Cristina Graeml, candidata à prefeitura de Curitiba pelo PMB, tem conquistado atenção ao se posicionar como “liberal na economia e conservadora nos costumes” em sua campanha para o segundo turno das eleições municipais. Com 291 mil votos (31,17%) no primeiro turno, Graeml conseguiu desbancar outros oito candidatos e agora enfrenta Eduardo Pimentel (PSD), que obteve 313 mil votos (33,51%). A disputa está acirrada, e a declaração de Graeml levanta um debate que não é novo, mas que permanece fundamental: é realmente possível sustentar uma visão política que combine liberalismo econômico com conservadorismo nos costumes?
Em um momento em que as ideologias políticas estão cada vez mais diluídas e muitas vezes manipuladas por campanhas digitais voltadas à desinformação, a afirmação de Graeml carece de uma análise mais profunda. E como sou jornalista que busca estudar o autoritarismo e história política, considero necessário desconstruir essa posição, demonstrando as incoerências que permeiam essa combinação.
• Clique aqui agora e receba todas as principais notícias do Diário de Curitiba no seu WhatsApp!
A contradição
Ser liberal na economia significa, essencialmente, acreditar em um mercado livre, com mínima intervenção estatal, onde o indivíduo tem o direito de tomar suas próprias decisões financeiras. A premissa básica do liberalismo econômico, como descrito por Adam Smith e posteriormente por Friedrich Hayek, é que a liberdade individual, quando aplicada ao campo econômico, resulta em prosperidade. O Estado, nesse cenário, deve apenas garantir que as regras do mercado sejam justas, sem interferir diretamente nas escolhas de consumidores e empreendedores.
Por outro lado, o conservadorismo nos costumes defende a manutenção de valores tradicionais, muitas vezes utilizando o Estado como um agente de controle social. Políticas conservadoras geralmente buscam limitar comportamentos individuais considerados “desviantes”, como os direitos reprodutivos das mulheres ou a aceitação de diferentes formas de família. Essa visão coloca o Estado em uma posição central na regulação da moralidade e dos costumes.

·····

Pedido da tarefa: Escreva o trecho que vem logo depois do último parágrafo do artigo sobre a candidatura de Cristina Graeml.

Dados mostrados:
·····

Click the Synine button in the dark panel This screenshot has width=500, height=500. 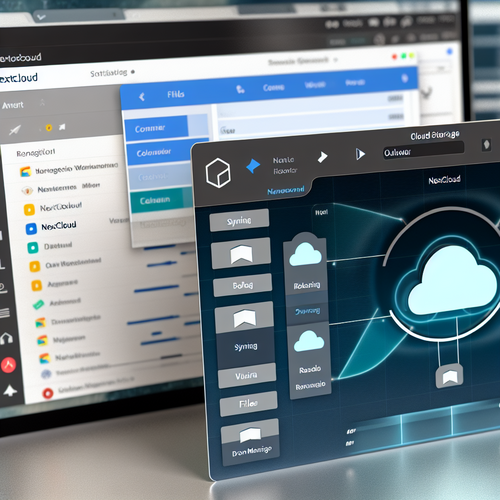coord(239,220)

·····

Resultado da tarefa:
Aqui reside a contradição central: como uma candidata pode afirmar que deseja promover a liberdade individual na economia enquanto, ao mesmo tempo, defende a interferência estatal em aspectos fundamentais da vida pessoal? Em um sistema liberal, a liberdade deve ser aplicada de forma universal — seja na economia, nos costumes ou nas liberdades civis. O conservadorismo nos costumes, ao contrário, restringe essas liberdades, muitas vezes reforçando a desigualdade e a discriminação social.
O risco da incoerência
É preciso lembrar que o liberalismo, como teoria, valoriza a autonomia pessoal, tanto no âmbito econômico quanto social. John Stuart Mill, um dos maiores defensores da liberdade individual, afirmava que o papel do Estado deveria ser limitado a impedir danos diretos entre cidadãos, sem interferir nas escolhas de vida que não afetam terceiros. A defesa de Graeml por um Estado mínimo na economia, mas ativo no controle dos costumes, contradiz essa premissa e coloca sua plataforma política em um terreno teórico instável.
Além disso, essa combinação de ideologias pode ser vista como um reflexo da crescente influência do populismo e da desinformação nas democracias modernas. A internet e as redes sociais tornaram-se campos férteis para simplificações exageradas e propostas políticas que, à primeira vista, parecem viáveis, mas que não resistem a uma análise crítica mais profunda. No caso de Cristina Graeml, a adoção dessa postura aparentemente híbrida pode atrair eleitores desiludidos com o sistema político tradicional, mas também pode fomentar um ambiente de desinformação, onde as consequências práticas de tais políticas são ignoradas.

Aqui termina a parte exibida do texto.